Segundo Sandra Annenberg, o sintoma começou quando ela entrou no climatério, aos 50 anos. A jornalista afirmou que, entre os diversos efeitos da menopausa, o nevoeiro mental foi o que mais afetou sua rotina profissional. “Um dos motivos que eu fico aflita em pensar de novo no ao vivo (…) é que tem horas que te faltam as palavras. O que eles chamam de ‘brain fog’, que é o nevoeiro mental”, disse.

Durante a entrevista, a apresentadora recordou uma cobertura ao vivo da época em que comandava o Jornal Hoje. Ela contou que precisou narrar imagens do incêndio na Catedral de Notre-Dame sem informações prévias sobre o ocorrido. “Entraram no meu ponto e falaram: ‘Sandra, a gente vai plugar a câmera que está ao vivo da Reuters’“, disse.
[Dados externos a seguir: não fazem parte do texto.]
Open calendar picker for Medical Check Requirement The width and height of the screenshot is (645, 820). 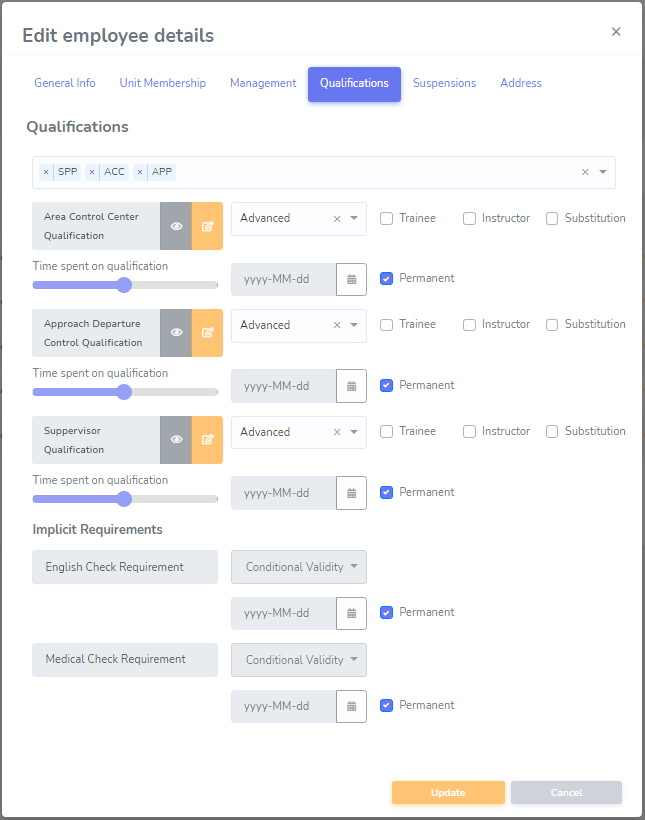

“A gente não sabia como o fogo tinha começado, se havia pessoas no local, não sabíamos nada. Quanto mais você vai ficando aflita, menos você vai lembrando”, relembrou. A comunicadora afirmou que o assunto passou a ser discutido com mais frequência apenas nos últimos anos.

Para ela, ampliar o diálogo ajuda mulheres que vivem essa fase e também permite que os homens compreendam melhor as mudanças provocadas pelo climatério. “Eu acho que a gente está fazendo força para derrubar esses tabus, até porque começamos a falar sobre isso há pouco tempo. Eu entrei no climatério aos 50 anos e, nesses últimos oito anos, a gente começou a tratar do assunto com mais naturalidade e sem vergonha”, destacou.